During operation, the magnetic media flies rapidly over the tape head which causes contact and partial contact between the head islands and the tape resulting in frictional heat. The amount of frictional heat depends on a number of factors including the wrap angle distribution, the composition and roughness of the media and the islands, the tape tension, and the tape speed. While the tape is moving, air is also being dragged between the tape and head surfaces cooling the tape and head. The rate of air flow also depends upon a number of factors including speed of a cooling fan in the tape drive, tape speed, head contour, and shape and configuration of the tape head vicinity. In addition, electrical currents are passed through the head elements which cause the elements to be resistively and inductively heated and, the amount of operating current is often increased in attempts to obtain higher output to facilitate higher storage densities and better error rates. Further, cooling fans used within tape drive enclosures may not be able to keep operating temperatures at desired levels and the “cooling” air flowing in the interface may be above room temperature. Due to the number and complexity of the heating and cooling parameters, modeling, such as mathematical heat transfer and finite element simulation, have not proven particularly useful in predicting operating temperature at the head-media interface.

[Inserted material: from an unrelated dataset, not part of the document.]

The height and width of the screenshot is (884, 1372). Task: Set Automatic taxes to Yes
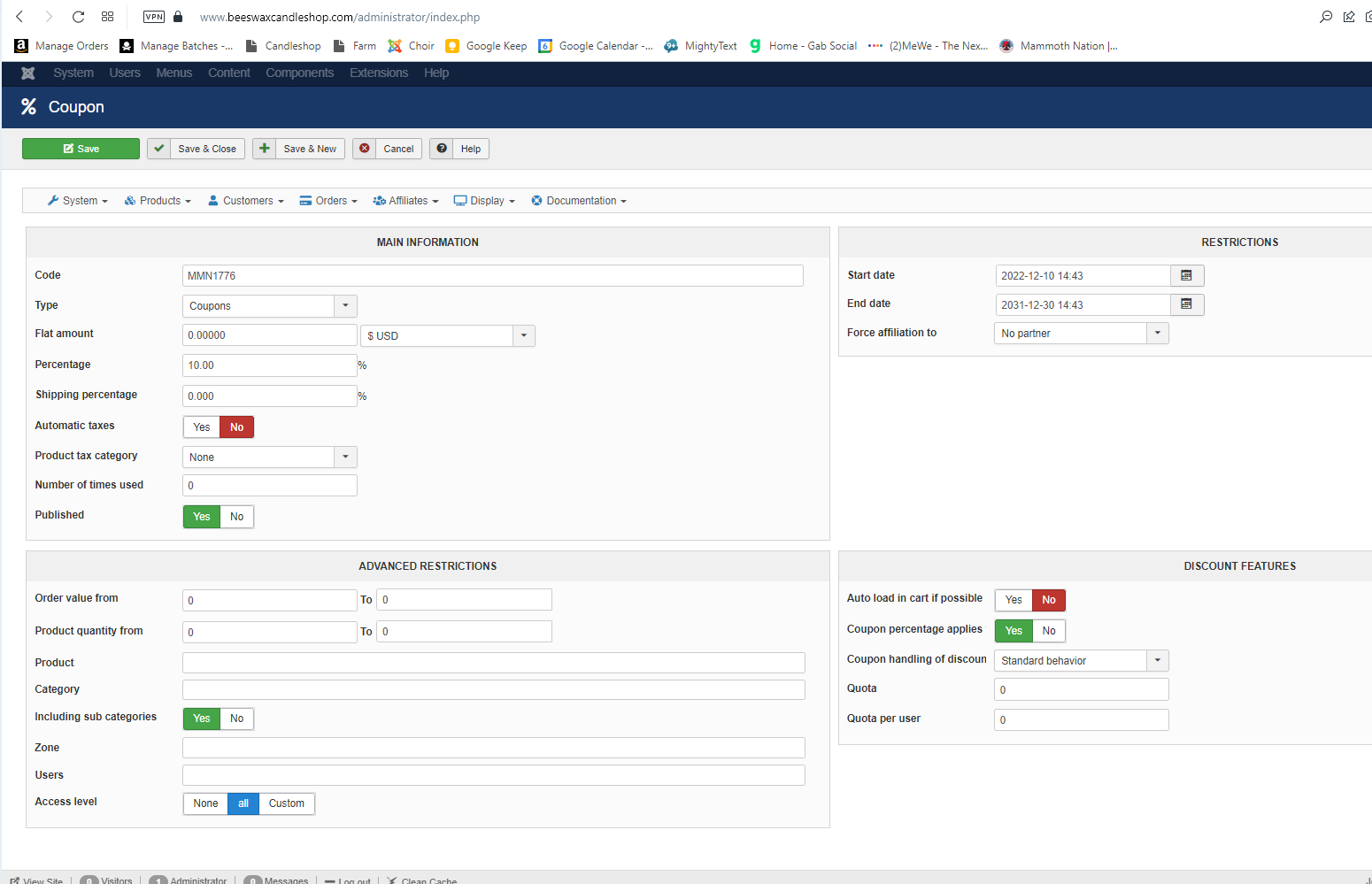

Prior attempts to physically monitor operating temperatures have been ineffective at measuring the temperature at the head-media interface. Conventional thermosensors have been used but have not provided an accurate onsite measurement of the interface temperature. Conventional thermosensors are relatively large and cumbersome relative to the size of the thinfilm magnetoresistive head, which makes it difficult to position a conventional thermosensor at a location that provides useful head-media interface temperature measurements. With the tape flying over the TBS, the tape blocks access to the interface. Lack of access to the actual interface area also causes problems when thermal imaging is used to try to monitor the head or interface temperatures. The thermal image can be used to obtain temperatures on the non-data bearing or back side of the tape but not of the data bearing side and not of the head-media interface temperature.
Hence, there remains a need for an improved method and/or system for monitoring the temperature at the interface between a tape head and a magnetic media. Such a thermal stability or interface temperature monitoring method and system preferably would be configured to provide real-time feedback or sensing of onsite temperatures on the islands of thinfilm magnetoresistive heads during the operation of a tape drive. Additionally, such a method and system would be compatible with manufacturing processes used for producing the head and tape drive utilizing the head.